Effets indésirables?

Et comment… Mauvaise haleine, nausées, vomissements, constipation, problèmes de sommeil accompagnent le passage à l’état de cétose les premières semaines – on regroupe ces symptômes sous l’expression «grippe cétogène». On rapporte aussi souvent des idées confuses, des sautes d’humeur et de l’irritabilité. Tout ceci parce que le cerveau a besoin, pour fonctionner, de sucre provenant de glucides non raffinés, c’est-à-dire qui ont conservé leurs fibres, comme les grains entiers, les fruits, les légumes et les légumineuses.

A-t-il de bons côtés?

Ce régime a originalement été mis au point au début des années 1920 par un médecin de la Clinique Mayo, le Dr Russell Wilder, pour réduire les crises chez les enfants épileptiques, ce qu’il fait, parfois plus efficacement que la médication. En raison de ses effets neuroprotecteurs, des théories ont été avancées récemment quant aux bienfaits possibles du régime pour les maladies neurologiques comme la maladie de Parkinson, la maladie d’Alzheimer, la sclérose en plaques et même le cancer du cerveau. Mais – il y a un gros mais – aucune étude n’a encore été réalisée sur des humains pour permettre de recommander le régime cétogène comme traitement de ces maladies.

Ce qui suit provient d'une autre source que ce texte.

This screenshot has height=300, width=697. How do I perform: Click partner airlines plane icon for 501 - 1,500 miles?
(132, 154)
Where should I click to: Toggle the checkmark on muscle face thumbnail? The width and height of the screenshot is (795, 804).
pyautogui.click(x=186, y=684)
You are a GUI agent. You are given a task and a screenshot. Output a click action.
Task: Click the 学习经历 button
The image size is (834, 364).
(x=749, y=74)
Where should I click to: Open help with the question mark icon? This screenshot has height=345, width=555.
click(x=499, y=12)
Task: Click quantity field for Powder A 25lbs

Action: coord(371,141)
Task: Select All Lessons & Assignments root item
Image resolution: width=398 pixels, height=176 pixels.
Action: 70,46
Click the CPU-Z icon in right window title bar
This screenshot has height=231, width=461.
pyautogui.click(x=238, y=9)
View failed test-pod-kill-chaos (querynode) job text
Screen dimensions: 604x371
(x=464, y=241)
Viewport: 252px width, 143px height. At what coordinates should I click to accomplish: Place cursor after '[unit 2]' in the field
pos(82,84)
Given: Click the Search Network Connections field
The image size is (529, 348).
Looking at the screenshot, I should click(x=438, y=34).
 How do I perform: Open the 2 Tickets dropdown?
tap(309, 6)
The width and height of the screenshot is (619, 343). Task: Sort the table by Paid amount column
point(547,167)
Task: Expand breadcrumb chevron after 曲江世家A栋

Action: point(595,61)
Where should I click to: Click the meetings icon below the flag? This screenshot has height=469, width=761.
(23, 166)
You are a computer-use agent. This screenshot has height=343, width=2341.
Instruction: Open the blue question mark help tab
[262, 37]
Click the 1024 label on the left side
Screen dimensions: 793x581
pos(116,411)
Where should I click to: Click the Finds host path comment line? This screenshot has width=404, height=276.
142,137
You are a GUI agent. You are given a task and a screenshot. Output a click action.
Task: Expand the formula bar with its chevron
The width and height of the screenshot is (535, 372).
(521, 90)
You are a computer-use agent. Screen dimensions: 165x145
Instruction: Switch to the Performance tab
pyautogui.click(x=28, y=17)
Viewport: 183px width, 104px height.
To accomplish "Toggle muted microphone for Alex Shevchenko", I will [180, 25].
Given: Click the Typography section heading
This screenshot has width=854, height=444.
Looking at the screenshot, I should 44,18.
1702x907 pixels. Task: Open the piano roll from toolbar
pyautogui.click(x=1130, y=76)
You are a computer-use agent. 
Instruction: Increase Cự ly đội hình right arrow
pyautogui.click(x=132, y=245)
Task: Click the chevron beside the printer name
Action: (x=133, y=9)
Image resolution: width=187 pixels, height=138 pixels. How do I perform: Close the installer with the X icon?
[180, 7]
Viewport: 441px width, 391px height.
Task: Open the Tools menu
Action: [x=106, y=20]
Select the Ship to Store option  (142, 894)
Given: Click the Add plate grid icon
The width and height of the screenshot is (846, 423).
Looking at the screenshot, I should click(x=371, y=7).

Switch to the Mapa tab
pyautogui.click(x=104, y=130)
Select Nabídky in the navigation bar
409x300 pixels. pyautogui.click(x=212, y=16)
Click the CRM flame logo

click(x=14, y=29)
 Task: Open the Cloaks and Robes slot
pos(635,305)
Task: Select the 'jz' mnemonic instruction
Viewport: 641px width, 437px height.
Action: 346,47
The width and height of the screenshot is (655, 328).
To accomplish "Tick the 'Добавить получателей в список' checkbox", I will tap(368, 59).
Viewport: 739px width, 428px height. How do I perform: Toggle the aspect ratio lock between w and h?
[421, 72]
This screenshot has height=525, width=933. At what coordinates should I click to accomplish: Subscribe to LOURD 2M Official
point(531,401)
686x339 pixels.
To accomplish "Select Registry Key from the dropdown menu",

Il ne faut pas perdre de vue l’ensemble du contexte. «Le monde des régimes est une industrie qui a su convaincre toute une population, les femmes en particulier, qu’en s’alimentant d’une certaine façon et en faisant suffisamment d’exercice, on pouvait obtenir le corps et la santé de ses rêves – ce qui est faux, explique la Dre Zentner. Et le message subliminal qui accompagne cette promesse, c’est que si vous n’avez pas atteint votre objectif, c’est que vous n’y avez pas mis suffisamment d’efforts. Ce qu’on a fait, comme société, c’est inciter les individus à suivre une thérapie, un peu comme si on leur demandait de croire aux prières, pour résoudre un problème complexe comportant de multiples aspects. Et le régime céto se trouve à être le plus récent évangile de cette religion.»